[280] 61. Von dem Schneider, der bald reich wurde.

Ein armer Schneider ging einmal zur Winterszeit über das Feld, und wollte seinen Bruder besuchen. Unterwegs fand er eine erfrorne Droßel, sprach zu sich selber: »was größer ist als eine Laus, das nimmt der Schneider mit[280] nach Haus!« hob also die Droßel auf, und steckte sie zu sich.
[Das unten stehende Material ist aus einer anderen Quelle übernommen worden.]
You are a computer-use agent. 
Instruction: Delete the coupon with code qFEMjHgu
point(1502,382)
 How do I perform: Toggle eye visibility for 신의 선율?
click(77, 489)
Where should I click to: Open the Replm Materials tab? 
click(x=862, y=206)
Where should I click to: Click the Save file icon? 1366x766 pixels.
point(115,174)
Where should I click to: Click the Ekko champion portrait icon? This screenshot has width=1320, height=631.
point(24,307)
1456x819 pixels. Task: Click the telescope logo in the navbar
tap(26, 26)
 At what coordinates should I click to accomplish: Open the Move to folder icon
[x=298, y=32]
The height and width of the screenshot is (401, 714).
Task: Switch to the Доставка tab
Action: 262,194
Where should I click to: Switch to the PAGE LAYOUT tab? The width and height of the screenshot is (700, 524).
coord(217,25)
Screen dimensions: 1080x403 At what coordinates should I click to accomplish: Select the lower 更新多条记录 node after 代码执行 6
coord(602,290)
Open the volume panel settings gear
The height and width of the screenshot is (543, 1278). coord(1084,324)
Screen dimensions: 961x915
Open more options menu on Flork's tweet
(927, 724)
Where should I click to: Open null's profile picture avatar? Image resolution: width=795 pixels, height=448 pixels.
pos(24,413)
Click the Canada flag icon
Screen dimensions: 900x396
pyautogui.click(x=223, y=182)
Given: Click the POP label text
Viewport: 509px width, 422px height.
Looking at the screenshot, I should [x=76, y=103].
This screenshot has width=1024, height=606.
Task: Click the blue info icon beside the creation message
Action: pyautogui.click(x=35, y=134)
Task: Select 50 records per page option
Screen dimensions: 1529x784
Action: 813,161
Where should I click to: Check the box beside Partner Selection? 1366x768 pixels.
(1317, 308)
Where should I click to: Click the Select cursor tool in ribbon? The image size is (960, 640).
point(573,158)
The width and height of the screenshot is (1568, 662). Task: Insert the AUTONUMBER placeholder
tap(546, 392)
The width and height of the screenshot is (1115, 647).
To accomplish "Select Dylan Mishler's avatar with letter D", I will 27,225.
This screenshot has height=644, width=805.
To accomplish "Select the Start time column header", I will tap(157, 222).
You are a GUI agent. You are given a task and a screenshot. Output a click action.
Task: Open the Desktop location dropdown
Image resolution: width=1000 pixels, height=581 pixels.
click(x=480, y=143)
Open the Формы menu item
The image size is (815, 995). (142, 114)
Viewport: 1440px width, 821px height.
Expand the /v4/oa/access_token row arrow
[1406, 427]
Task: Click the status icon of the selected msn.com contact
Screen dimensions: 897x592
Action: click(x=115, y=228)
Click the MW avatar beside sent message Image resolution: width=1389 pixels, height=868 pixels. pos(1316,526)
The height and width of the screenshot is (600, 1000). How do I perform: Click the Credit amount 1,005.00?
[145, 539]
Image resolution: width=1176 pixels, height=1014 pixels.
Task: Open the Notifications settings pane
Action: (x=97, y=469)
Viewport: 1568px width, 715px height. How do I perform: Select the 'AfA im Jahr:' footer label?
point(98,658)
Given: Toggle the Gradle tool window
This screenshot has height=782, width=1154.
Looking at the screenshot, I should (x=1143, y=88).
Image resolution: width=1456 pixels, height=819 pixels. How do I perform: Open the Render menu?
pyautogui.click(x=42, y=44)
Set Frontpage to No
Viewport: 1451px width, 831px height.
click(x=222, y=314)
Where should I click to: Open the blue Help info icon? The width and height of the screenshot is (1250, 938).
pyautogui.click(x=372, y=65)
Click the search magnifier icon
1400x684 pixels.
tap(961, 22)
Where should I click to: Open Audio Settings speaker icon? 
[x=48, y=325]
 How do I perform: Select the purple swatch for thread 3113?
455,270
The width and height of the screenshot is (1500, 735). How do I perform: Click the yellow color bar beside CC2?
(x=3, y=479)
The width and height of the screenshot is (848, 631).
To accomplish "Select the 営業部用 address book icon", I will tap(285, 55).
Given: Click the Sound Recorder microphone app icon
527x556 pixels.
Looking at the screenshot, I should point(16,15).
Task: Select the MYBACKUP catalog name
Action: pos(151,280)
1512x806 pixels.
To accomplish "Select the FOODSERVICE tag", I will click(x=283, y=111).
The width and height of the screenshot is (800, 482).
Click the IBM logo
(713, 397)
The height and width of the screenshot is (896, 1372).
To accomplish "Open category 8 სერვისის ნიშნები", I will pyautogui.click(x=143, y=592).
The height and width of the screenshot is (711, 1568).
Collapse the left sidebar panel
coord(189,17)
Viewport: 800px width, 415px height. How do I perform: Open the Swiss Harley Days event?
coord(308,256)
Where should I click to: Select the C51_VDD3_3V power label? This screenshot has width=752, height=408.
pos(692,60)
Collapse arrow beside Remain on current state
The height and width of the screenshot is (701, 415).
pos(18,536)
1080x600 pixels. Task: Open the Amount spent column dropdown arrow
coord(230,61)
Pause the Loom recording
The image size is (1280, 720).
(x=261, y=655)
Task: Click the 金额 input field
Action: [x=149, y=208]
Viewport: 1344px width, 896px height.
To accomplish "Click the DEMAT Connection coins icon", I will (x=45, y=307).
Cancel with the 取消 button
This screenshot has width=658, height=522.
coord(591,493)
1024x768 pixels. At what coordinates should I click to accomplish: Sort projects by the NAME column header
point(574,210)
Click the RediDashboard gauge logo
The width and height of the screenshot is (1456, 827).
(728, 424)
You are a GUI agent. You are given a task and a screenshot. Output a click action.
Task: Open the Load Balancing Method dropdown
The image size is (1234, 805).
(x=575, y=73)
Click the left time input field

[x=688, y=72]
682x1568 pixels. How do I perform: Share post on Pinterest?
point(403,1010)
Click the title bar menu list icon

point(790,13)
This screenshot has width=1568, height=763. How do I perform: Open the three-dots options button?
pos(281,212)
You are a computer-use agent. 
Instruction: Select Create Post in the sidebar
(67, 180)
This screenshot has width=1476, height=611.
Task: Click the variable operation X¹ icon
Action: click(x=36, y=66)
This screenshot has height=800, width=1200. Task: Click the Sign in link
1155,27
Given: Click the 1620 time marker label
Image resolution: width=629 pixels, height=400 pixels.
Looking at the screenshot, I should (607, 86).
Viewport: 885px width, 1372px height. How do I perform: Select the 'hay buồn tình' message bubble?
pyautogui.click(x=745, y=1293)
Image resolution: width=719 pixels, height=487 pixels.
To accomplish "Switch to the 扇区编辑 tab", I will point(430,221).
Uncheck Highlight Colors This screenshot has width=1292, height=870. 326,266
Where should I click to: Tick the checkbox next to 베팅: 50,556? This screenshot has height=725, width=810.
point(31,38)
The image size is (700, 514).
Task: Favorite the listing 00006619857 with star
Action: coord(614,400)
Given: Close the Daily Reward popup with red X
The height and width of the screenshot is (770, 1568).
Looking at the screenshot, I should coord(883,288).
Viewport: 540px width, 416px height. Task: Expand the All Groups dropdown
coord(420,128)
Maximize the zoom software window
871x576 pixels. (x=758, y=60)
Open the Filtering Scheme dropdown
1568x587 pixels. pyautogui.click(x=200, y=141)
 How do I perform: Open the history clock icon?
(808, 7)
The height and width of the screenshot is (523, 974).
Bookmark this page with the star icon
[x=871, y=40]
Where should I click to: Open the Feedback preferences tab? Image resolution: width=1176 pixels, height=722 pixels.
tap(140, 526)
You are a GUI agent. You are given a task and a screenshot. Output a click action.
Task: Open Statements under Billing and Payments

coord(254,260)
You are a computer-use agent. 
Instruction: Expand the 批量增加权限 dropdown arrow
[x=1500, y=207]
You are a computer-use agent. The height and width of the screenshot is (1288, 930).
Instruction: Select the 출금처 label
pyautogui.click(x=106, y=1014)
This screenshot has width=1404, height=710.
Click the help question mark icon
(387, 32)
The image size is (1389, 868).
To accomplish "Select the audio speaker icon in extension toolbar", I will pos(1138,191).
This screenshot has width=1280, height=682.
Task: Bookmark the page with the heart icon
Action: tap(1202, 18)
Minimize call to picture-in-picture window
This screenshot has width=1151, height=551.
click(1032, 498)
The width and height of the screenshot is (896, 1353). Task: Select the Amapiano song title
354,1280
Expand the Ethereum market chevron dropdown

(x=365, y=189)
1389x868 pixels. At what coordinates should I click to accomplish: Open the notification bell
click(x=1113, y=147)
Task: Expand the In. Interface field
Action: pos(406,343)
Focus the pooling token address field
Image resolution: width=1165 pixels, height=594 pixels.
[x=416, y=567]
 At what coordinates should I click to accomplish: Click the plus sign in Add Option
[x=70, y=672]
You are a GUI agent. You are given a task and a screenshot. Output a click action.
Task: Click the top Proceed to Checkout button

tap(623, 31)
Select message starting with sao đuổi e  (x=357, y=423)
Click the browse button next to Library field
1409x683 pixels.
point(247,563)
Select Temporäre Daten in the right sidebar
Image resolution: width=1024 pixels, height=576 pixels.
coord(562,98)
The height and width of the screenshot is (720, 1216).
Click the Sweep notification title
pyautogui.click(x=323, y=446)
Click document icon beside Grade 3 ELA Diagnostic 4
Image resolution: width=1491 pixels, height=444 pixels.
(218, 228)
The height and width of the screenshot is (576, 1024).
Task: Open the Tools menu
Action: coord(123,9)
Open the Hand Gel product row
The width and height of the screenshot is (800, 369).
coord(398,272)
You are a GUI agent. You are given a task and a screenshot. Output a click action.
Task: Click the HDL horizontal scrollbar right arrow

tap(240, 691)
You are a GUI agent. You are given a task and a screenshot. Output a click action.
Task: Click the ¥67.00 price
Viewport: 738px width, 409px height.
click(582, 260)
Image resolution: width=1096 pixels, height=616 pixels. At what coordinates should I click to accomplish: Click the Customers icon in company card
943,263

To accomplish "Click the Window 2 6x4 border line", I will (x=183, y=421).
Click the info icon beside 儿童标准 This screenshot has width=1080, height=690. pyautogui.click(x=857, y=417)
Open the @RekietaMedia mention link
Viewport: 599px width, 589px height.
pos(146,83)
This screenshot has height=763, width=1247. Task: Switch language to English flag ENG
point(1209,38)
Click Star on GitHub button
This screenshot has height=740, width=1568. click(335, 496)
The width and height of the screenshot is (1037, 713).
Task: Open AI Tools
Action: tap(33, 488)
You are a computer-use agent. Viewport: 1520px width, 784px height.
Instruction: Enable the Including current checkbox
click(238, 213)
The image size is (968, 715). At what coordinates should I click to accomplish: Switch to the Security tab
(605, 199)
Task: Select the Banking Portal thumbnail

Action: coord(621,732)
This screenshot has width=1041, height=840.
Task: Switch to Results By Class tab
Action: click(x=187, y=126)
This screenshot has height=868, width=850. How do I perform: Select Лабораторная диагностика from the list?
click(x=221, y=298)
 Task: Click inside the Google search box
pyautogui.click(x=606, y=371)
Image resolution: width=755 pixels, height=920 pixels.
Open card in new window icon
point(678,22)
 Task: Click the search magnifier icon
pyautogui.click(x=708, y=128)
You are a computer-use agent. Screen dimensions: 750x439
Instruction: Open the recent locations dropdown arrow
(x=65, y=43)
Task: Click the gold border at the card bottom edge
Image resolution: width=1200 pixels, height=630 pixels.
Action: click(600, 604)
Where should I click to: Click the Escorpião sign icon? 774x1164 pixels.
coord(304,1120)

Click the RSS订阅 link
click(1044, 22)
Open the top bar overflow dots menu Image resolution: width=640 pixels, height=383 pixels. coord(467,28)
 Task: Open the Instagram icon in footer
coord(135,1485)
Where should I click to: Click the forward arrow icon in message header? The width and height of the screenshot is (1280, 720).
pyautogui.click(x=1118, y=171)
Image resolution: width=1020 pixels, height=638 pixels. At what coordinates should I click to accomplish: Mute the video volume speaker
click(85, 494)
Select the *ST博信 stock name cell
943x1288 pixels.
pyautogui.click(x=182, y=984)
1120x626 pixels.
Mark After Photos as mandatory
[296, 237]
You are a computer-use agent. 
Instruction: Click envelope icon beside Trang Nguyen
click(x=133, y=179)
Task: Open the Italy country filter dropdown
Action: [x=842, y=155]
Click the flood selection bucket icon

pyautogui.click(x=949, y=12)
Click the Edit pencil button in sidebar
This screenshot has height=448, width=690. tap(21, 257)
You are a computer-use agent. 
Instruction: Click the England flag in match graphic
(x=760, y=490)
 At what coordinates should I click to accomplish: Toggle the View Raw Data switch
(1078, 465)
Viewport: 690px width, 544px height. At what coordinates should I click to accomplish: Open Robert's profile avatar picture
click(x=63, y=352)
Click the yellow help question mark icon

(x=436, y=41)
Wie er an seines Bruders Haus kam, guckte er erst zum Fenster hinein, ob sie auch zu Haus wären, da sah er einen dicken Pfaffen bei der Frau Schwägerin sitzen vor einem Tisch, auf dem stand ein Braten und eine Flasche Wein; indem klopfte es an die Hausthüre, und der Mann wollte herein, da sah er, wie die Frau den Pfaffen geschwind in einen Kasten schließt, den Braten in den Ofen stellt, und den Wein ins Bett schob. Nunmehr ging der Schneider selbst ins Haus, und bewillkommte seinen Bruder und seine Schwägerin, setzte sich aber auf den Kasten nieder, darin der Pfaff steckte. Der Mann sprach: »Frau, ich bin hungrig, hast du nichts zu essen?« – »Nein, es thut mir leid, es ist aber heute gar nichts im Haus.« – Der Schneider aber zog seine erfrorene Droßel heraus, da sprach sein Bruder: »mein, was thutst du mit der gefrorenen Droßel?« – »Ei! die ist viel Geld werth, die kann wahr sagen!« – »Nun so laß sie einmal wahrsagen.« – Der Schneider hielt sie ans Ohr und sprach: »die Droßel sagt: es stünde eine Schüssel voll Braten im Ofen.« – Der Mann ging hin und fand den Braten: »was sagt die Droßel weiter?« – »Im Bett stecke eine Flasche Wein.« Der fand auch den Wein: »ei, die Droßel mögt ich[281] haben, die verkauf mir doch.« – »Du kannst sie kriegen, wenn du mir den Kasten giebst, worauf ich sitze.« Der Mann wollte gleich, die Frau aber sagte: »nein, das geht nicht, der Kasten ist mir gar zu lieb, den geb ich nicht weg;« der Mann aber sprach: »stell dich doch nicht so dumm, was nützt dir so ein alter Kasten;« gab damit dem Bruder den Kasten für den Vogel.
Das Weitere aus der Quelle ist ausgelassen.